STATED TASK: Rewrite the records starting at the line containing "The image size is (685, 1024)." and ending at the line containing "I will 550,250.", replacing "message envelope icon" with "mail icon" and leaving everything else unchanged.

INFORMATION SUPPLIED:

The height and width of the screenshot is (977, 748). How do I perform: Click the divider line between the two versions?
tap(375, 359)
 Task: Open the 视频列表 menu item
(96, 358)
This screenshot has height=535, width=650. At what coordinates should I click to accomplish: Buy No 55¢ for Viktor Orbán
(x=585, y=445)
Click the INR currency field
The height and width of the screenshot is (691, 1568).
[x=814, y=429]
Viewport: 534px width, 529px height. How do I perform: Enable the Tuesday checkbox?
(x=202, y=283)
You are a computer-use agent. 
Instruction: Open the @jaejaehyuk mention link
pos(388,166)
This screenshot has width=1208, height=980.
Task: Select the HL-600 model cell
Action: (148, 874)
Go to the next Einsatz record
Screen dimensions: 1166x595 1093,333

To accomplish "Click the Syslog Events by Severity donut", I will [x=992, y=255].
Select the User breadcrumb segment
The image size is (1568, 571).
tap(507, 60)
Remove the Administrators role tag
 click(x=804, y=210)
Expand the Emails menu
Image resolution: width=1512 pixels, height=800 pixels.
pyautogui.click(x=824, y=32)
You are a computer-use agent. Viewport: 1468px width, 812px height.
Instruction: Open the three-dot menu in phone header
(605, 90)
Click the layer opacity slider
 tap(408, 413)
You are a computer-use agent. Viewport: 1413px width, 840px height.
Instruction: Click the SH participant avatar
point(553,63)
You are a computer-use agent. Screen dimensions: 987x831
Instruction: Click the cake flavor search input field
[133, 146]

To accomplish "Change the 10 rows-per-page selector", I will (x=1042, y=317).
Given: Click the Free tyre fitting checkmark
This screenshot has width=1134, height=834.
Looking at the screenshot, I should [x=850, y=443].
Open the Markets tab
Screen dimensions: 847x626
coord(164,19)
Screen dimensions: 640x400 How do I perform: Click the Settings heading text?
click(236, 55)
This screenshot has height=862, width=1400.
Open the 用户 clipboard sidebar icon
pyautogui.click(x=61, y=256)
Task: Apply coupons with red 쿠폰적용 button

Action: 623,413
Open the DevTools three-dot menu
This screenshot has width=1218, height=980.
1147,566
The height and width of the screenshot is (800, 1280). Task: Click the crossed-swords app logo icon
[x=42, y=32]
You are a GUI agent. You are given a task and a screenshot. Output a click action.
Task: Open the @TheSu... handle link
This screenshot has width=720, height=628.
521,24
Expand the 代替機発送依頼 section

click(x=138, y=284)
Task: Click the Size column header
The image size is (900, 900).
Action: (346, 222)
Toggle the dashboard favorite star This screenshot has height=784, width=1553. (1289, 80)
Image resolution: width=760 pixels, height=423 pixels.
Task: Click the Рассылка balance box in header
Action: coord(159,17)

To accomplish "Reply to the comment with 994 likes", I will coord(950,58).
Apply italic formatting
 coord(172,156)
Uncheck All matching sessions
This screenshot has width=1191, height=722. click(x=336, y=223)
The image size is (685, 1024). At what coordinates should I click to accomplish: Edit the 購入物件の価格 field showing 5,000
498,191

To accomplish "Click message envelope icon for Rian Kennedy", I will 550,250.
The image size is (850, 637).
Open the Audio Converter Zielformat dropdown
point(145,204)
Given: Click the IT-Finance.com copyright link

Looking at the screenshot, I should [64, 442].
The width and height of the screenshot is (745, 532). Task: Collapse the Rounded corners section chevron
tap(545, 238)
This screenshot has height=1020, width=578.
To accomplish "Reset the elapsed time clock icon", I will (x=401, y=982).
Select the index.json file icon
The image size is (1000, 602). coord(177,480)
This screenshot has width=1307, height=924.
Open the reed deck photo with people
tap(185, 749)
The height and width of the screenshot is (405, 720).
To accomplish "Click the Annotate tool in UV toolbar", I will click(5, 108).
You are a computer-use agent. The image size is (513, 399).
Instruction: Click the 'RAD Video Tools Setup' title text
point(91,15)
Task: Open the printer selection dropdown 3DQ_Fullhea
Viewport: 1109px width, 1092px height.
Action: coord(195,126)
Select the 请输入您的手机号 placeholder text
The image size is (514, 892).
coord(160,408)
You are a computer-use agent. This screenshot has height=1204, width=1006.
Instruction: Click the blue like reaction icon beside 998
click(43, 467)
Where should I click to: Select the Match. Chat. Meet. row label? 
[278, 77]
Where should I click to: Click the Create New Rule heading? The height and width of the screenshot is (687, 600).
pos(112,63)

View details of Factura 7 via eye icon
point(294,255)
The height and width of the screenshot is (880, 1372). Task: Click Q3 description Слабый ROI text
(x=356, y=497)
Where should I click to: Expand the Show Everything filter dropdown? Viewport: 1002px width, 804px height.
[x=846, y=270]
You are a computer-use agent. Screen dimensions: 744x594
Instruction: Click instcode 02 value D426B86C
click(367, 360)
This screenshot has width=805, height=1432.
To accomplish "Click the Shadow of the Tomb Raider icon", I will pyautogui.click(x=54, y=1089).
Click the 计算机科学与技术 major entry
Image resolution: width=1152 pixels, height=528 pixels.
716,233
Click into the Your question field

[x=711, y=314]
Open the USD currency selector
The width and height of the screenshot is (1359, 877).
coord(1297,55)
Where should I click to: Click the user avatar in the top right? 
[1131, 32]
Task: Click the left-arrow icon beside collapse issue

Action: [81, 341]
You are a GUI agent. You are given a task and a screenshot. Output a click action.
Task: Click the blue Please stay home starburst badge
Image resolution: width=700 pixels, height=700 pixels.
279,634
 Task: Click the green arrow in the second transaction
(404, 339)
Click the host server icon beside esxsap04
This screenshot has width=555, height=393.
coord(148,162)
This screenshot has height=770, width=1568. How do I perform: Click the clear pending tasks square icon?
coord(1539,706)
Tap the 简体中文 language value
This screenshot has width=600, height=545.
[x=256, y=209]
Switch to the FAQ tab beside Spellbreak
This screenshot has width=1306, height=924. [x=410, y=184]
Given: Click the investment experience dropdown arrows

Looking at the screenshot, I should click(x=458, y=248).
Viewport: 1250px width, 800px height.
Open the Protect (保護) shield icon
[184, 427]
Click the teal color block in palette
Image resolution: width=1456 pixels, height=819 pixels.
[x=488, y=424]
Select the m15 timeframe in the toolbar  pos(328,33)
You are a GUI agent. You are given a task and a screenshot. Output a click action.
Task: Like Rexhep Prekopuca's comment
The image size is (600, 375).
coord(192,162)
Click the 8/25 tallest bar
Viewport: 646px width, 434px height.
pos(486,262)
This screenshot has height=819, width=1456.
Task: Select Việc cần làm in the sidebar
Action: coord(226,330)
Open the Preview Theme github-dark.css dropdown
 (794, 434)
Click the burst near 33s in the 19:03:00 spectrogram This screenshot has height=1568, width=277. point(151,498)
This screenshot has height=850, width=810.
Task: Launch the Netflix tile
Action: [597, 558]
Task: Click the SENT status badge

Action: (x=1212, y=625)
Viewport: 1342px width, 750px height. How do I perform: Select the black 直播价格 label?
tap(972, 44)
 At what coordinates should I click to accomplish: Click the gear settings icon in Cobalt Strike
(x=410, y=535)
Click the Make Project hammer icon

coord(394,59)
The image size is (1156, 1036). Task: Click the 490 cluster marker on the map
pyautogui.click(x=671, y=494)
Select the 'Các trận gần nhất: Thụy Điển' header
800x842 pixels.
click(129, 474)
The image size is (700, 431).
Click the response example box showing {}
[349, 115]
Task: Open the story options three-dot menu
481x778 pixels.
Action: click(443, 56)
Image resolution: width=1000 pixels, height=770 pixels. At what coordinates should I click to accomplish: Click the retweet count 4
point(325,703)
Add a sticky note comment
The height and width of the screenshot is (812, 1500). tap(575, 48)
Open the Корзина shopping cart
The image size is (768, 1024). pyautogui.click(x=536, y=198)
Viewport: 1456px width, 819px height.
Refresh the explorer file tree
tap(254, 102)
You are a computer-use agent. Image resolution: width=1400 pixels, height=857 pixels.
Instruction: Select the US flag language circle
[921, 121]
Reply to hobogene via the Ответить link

RESULT OF THIS TASK:
The image size is (685, 1024). At what coordinates should I click to accomplish: Edit the 購入物件の価格 field showing 5,000
498,191

To accomplish "Click mail icon for Rian Kennedy", I will 550,250.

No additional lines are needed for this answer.